**Given problem:** Rewrite the rows from the very first line down through the line containing "click(502, 727)", both ends included, keeping the requests intact. Multiply each coordinate in the answers by 0.45 and round to the nearest whole number, with halves rounded up.

***** Dataset rows

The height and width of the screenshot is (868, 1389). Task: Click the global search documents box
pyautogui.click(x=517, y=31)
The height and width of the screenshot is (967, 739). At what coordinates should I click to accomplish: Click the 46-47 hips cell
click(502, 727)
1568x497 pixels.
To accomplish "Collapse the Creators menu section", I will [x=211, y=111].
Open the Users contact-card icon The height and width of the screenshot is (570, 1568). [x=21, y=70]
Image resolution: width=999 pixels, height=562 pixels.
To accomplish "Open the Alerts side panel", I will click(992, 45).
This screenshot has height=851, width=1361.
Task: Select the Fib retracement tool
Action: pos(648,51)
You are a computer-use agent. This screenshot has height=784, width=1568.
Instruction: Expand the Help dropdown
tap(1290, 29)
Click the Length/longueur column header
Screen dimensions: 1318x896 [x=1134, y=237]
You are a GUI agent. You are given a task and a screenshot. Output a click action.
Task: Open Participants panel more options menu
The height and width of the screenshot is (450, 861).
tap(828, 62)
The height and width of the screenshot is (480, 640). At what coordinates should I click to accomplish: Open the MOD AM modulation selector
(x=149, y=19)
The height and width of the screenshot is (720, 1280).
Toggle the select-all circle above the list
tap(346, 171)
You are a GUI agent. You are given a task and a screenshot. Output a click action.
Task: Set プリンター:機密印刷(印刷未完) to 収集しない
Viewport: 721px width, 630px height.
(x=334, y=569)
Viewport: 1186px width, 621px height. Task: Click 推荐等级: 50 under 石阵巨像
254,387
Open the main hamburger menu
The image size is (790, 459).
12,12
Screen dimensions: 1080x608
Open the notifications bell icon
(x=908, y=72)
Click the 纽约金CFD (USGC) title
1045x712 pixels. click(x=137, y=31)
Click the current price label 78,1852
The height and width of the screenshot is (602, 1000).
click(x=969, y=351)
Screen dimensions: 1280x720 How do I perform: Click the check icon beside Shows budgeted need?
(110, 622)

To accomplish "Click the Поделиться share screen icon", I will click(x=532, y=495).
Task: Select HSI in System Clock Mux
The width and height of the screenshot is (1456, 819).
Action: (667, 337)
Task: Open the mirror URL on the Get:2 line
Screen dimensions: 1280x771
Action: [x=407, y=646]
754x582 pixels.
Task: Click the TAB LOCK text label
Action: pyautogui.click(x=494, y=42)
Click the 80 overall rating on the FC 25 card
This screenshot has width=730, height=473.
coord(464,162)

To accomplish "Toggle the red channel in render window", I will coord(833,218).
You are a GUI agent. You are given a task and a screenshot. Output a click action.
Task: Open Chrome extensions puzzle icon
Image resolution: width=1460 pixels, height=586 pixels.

**********

**Solution to the problem:**
The height and width of the screenshot is (868, 1389). Task: Click the global search documents box
pyautogui.click(x=233, y=14)
The height and width of the screenshot is (967, 739). At what coordinates should I click to accomplish: Click the 46-47 hips cell
click(226, 327)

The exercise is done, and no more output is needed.